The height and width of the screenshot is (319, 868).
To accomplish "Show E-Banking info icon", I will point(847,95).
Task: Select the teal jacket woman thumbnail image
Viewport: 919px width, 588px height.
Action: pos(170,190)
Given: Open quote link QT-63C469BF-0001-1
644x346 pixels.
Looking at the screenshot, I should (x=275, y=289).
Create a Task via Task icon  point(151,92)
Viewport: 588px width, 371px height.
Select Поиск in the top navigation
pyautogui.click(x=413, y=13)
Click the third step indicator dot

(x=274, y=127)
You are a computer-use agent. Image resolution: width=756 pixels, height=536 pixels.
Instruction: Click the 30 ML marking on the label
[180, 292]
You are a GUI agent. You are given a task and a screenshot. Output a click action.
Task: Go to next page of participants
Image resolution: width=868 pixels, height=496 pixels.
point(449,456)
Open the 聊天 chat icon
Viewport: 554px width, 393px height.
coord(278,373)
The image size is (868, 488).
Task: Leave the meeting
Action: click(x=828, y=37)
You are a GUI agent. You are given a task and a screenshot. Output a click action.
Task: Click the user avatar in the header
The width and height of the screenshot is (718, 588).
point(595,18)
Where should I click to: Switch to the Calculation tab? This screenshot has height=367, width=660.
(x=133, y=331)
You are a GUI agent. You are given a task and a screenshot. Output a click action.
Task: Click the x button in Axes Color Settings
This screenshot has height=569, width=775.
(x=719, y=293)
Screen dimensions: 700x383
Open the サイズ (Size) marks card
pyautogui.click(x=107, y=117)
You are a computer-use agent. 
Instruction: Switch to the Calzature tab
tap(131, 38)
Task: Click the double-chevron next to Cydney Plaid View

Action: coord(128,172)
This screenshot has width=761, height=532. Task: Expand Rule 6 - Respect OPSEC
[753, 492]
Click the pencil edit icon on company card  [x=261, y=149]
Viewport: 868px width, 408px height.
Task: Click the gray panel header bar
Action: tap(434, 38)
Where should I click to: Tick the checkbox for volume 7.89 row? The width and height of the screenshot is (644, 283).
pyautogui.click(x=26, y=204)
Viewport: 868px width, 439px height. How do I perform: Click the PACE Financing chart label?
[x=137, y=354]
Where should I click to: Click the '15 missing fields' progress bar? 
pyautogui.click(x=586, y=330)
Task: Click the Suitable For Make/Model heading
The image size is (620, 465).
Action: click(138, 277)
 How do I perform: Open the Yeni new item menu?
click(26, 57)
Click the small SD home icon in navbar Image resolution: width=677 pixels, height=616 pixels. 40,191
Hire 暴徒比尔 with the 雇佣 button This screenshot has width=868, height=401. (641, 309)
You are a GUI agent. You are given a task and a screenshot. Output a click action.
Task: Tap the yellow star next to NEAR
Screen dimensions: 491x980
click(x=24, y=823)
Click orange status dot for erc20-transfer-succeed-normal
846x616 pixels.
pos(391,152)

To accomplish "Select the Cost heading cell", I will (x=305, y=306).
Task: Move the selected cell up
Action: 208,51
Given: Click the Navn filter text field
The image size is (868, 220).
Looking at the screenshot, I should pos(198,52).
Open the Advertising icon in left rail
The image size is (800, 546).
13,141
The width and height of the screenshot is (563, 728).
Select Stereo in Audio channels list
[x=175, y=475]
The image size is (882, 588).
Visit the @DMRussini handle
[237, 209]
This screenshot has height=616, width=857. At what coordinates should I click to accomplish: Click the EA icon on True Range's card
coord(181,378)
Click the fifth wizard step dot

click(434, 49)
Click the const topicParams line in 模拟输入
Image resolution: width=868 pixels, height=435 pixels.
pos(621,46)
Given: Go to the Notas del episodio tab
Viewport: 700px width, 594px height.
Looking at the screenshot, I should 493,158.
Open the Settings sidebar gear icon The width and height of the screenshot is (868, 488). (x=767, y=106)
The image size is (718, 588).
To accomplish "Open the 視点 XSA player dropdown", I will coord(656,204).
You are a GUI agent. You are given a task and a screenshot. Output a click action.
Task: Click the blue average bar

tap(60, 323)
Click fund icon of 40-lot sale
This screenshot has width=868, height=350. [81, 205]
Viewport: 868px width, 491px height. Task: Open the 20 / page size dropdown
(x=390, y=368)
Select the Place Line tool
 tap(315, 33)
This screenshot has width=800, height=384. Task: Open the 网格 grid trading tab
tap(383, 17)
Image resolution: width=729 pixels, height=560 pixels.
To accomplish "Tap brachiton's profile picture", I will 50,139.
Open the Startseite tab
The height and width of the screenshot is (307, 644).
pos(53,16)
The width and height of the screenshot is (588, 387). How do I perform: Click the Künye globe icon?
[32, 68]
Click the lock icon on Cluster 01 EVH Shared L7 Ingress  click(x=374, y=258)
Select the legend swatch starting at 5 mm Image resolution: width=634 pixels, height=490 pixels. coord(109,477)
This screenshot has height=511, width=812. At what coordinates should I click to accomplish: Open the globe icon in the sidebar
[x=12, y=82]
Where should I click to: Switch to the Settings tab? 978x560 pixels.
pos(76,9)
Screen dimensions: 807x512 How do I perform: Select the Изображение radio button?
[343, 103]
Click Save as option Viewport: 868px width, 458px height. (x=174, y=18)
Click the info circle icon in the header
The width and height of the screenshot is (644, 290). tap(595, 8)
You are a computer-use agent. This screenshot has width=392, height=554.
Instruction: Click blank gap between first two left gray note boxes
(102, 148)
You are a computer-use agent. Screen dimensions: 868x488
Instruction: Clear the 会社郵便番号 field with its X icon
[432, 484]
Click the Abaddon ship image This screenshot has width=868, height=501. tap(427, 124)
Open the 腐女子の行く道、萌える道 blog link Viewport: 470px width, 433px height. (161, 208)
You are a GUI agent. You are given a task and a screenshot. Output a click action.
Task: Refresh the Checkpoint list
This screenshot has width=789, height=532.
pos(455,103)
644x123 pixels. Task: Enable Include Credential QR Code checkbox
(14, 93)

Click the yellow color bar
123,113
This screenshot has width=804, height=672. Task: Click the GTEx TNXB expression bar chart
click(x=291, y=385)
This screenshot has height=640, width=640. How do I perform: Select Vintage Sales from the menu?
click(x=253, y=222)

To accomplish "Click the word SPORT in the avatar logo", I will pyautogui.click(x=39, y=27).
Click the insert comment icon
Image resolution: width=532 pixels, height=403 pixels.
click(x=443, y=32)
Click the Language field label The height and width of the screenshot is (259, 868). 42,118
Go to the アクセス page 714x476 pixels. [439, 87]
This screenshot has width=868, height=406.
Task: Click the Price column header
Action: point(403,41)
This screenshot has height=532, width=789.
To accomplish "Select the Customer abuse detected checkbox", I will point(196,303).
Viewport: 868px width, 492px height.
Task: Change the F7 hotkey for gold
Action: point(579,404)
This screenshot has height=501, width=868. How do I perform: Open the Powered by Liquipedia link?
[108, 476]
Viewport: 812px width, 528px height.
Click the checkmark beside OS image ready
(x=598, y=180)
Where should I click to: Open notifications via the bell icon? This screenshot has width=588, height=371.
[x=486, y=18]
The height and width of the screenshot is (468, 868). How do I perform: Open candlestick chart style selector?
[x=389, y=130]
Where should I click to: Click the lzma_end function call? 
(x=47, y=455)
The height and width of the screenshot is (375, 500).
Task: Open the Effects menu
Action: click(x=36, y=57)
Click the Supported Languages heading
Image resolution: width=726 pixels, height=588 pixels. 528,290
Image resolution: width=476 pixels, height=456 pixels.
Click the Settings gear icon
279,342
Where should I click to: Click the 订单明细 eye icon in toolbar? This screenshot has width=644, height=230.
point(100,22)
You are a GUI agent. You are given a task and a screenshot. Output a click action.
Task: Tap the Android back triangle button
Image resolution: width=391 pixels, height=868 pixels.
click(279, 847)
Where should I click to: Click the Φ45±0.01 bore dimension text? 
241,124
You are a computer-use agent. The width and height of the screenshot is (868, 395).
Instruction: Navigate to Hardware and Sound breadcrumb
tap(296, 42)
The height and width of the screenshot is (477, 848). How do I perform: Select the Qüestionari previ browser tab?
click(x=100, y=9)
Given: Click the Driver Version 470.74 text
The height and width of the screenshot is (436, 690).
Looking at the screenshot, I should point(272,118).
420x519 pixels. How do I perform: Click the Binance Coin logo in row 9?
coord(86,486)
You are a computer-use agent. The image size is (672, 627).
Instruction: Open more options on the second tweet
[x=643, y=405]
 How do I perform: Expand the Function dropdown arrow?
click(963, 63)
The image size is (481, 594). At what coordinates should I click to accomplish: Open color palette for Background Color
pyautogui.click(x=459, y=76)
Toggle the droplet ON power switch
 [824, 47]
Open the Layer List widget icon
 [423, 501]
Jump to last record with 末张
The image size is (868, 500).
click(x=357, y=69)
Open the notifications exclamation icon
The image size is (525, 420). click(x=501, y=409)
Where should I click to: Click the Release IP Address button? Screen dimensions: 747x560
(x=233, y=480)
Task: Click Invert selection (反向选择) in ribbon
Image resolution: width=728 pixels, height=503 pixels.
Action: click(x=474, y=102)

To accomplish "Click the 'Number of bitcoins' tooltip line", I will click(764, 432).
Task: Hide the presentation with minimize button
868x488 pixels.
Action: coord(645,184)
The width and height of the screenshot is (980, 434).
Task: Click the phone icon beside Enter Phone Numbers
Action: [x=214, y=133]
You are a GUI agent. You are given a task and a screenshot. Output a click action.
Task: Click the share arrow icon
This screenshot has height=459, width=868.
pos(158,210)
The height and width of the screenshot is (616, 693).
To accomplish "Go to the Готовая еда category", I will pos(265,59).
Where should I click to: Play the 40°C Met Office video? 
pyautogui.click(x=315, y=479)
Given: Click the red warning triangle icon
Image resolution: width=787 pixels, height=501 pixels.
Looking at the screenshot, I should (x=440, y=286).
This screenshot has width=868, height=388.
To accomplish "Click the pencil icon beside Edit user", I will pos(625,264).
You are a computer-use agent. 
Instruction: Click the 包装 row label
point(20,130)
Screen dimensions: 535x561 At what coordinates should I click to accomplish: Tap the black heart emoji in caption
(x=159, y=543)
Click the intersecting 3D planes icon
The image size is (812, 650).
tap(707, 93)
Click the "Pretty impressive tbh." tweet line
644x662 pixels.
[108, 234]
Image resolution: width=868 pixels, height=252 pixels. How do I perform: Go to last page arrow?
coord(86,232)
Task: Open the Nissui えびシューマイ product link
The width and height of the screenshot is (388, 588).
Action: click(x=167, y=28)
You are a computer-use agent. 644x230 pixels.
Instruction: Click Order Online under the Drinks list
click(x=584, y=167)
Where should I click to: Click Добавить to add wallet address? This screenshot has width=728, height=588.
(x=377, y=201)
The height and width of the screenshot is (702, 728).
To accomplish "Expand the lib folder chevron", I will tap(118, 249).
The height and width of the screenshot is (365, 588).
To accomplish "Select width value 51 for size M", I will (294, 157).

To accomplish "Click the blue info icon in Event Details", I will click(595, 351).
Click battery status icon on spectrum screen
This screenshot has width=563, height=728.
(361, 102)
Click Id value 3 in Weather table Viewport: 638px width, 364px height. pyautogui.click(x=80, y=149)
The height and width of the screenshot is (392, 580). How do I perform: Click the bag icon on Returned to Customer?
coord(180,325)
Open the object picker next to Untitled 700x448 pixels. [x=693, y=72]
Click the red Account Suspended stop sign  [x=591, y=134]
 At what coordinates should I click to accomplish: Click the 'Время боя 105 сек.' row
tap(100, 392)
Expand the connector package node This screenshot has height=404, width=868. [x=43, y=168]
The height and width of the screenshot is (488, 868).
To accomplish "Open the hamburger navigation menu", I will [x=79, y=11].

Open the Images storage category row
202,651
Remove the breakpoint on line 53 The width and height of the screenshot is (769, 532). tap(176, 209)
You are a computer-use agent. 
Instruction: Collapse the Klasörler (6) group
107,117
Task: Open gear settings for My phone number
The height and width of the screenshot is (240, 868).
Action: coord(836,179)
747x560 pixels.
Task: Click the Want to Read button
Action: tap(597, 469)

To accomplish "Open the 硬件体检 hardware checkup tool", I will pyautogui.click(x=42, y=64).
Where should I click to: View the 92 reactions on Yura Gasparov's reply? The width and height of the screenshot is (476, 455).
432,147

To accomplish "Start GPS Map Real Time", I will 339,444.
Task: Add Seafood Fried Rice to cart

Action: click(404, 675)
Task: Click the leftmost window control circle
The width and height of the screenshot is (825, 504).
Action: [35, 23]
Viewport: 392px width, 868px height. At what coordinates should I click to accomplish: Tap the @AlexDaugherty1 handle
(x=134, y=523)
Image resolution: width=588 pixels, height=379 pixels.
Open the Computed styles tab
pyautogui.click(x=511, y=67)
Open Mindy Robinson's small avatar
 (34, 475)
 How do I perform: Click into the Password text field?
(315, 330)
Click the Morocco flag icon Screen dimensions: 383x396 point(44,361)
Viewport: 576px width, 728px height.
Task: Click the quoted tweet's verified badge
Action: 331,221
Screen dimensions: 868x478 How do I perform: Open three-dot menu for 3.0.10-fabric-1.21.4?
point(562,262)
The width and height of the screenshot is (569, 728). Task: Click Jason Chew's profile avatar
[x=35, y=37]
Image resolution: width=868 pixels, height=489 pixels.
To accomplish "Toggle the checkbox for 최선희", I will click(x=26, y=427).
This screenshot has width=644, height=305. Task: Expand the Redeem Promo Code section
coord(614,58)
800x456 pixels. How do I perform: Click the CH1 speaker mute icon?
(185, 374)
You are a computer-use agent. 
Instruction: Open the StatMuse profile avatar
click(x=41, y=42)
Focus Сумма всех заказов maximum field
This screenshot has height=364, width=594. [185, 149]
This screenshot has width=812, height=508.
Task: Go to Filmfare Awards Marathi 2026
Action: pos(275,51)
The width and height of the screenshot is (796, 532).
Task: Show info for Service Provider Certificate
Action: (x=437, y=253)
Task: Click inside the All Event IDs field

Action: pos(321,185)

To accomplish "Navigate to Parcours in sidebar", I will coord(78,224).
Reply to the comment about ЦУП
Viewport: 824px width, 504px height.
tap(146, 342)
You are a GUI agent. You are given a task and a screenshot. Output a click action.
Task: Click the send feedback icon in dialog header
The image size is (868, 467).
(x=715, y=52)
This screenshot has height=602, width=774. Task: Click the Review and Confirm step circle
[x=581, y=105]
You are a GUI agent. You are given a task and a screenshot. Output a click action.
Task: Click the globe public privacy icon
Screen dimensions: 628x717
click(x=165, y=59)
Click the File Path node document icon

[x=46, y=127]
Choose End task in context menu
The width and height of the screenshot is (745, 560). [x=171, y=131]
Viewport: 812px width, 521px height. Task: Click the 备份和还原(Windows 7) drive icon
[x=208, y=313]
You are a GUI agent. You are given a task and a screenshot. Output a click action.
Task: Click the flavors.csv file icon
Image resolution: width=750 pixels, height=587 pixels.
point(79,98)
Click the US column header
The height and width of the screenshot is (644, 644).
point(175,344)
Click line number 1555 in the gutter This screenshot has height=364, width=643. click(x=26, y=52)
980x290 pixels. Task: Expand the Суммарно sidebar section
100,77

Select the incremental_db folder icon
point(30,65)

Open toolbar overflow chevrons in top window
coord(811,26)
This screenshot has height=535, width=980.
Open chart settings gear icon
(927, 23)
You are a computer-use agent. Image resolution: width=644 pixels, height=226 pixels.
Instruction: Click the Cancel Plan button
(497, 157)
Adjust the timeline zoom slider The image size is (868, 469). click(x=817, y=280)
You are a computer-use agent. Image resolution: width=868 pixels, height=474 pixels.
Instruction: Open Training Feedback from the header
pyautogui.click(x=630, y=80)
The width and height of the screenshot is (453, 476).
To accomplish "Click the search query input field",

--

Prompt => Beginning with the line holding "Viewport: 824px width, 504px height." and ending with the line holding "Click line number", write out the stretch of material above exactly; add no further lines.

Exercise answer =>
Viewport: 824px width, 504px height.
tap(146, 342)
You are a GUI agent. You are given a task and a screenshot. Output a click action.
Task: Click the send feedback icon in dialog header
The image size is (868, 467).
(x=715, y=52)
This screenshot has height=602, width=774. Task: Click the Review and Confirm step circle
[x=581, y=105]
You are a GUI agent. You are given a task and a screenshot. Output a click action.
Task: Click the globe public privacy icon
Screen dimensions: 628x717
click(x=165, y=59)
Click the File Path node document icon

[x=46, y=127]
Choose End task in context menu
The width and height of the screenshot is (745, 560). [x=171, y=131]
Viewport: 812px width, 521px height. Task: Click the 备份和还原(Windows 7) drive icon
[x=208, y=313]
You are a GUI agent. You are given a task and a screenshot. Output a click action.
Task: Click the flavors.csv file icon
Image resolution: width=750 pixels, height=587 pixels.
point(79,98)
Click the US column header
The height and width of the screenshot is (644, 644).
point(175,344)
Click line number 1555 in the gutter This screenshot has height=364, width=643. click(x=26, y=52)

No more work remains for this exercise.